◆ Aim of the exercise: Copy the records from the line containing "The image size" through the end of the records, swapping "red button" for "green button" and changing nothing else. Leave the pictures out of your copy.
___
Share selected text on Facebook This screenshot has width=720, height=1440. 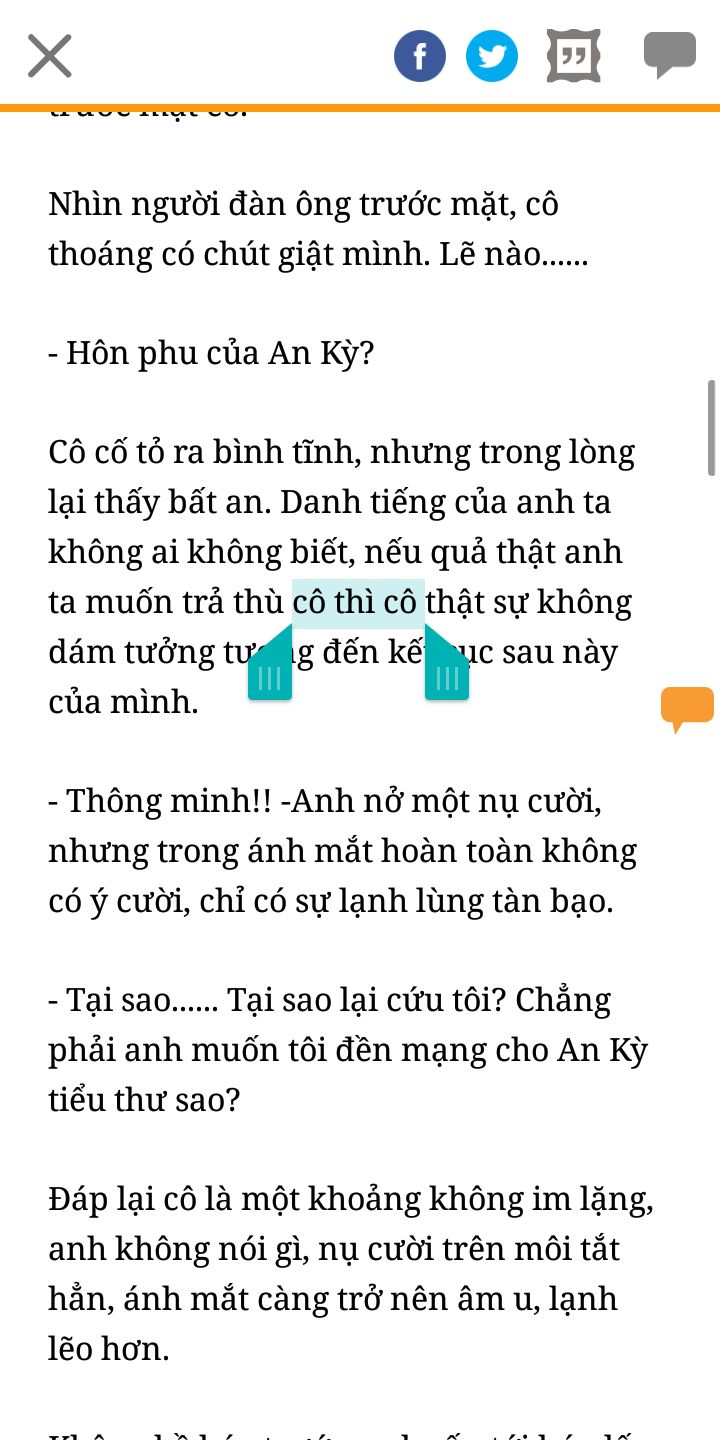pyautogui.click(x=420, y=56)

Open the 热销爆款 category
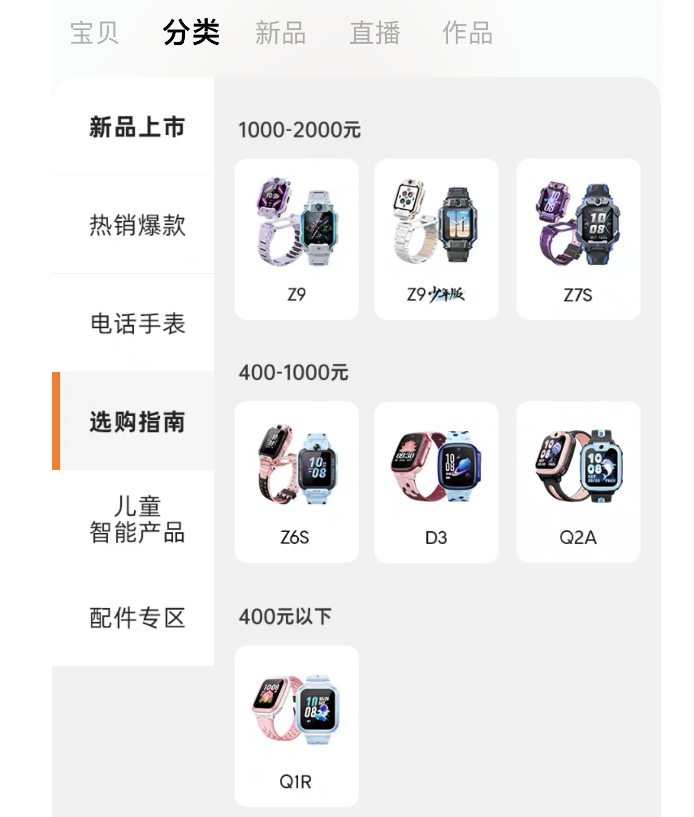click(x=137, y=225)
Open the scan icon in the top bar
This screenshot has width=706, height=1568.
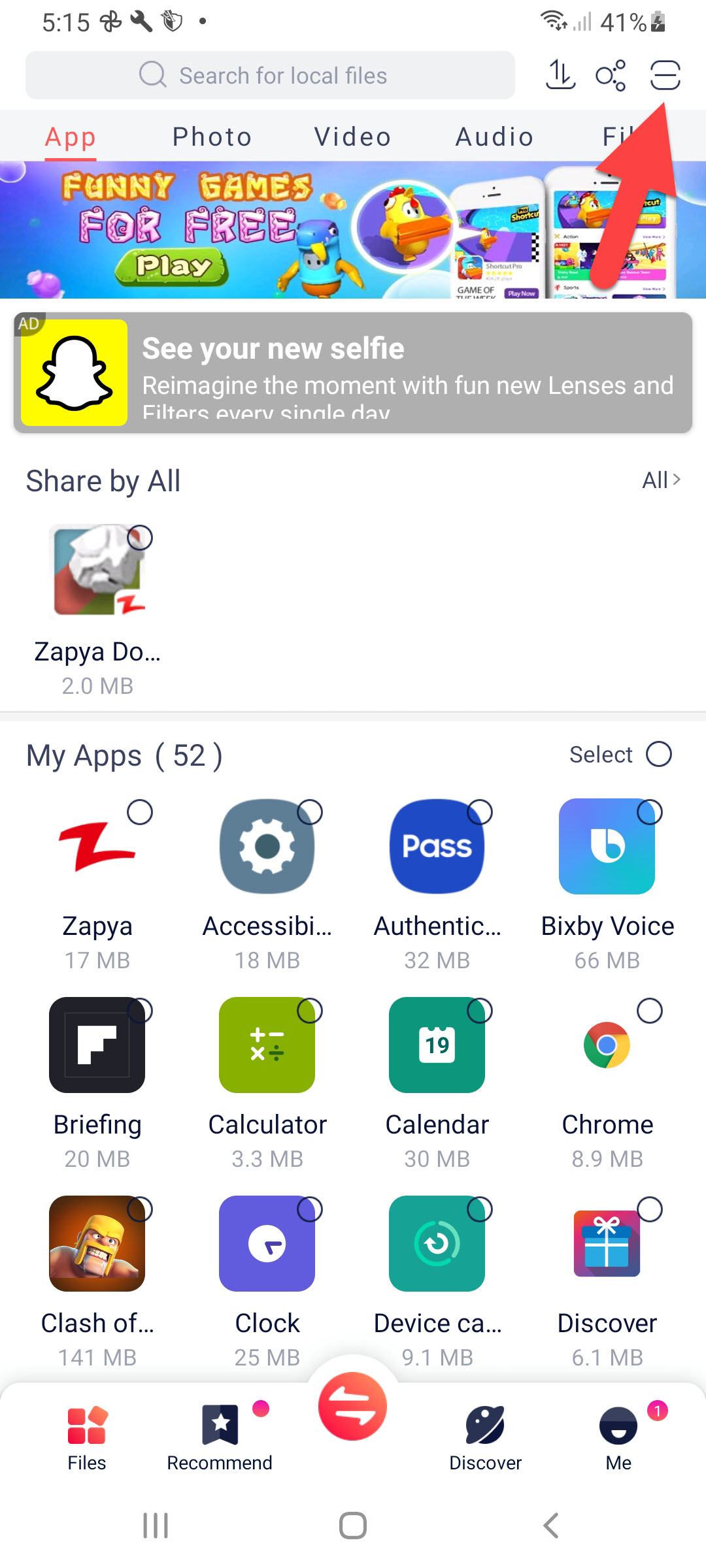665,75
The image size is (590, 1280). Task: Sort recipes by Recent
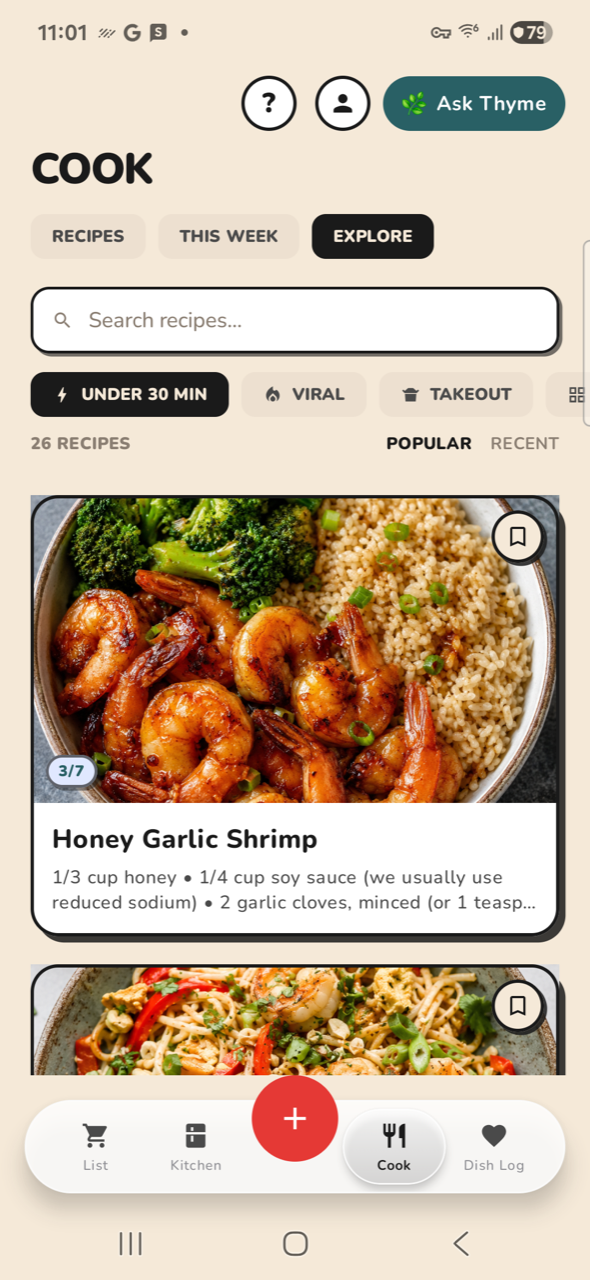point(524,443)

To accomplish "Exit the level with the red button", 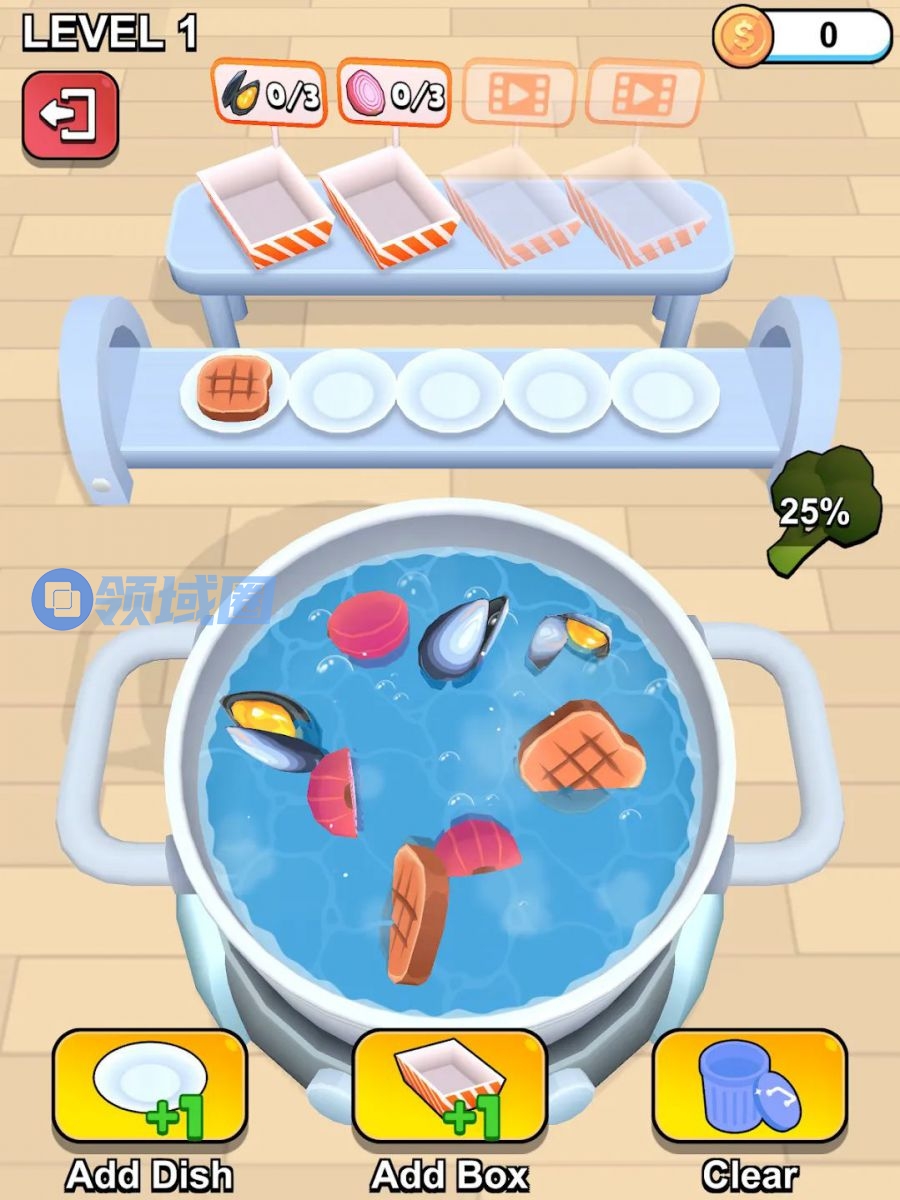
___
◆ Completed task:
The image size is (590, 1280). Task: Sort recipes by Recent
point(524,443)

To accomplish "Exit the level with the green button", 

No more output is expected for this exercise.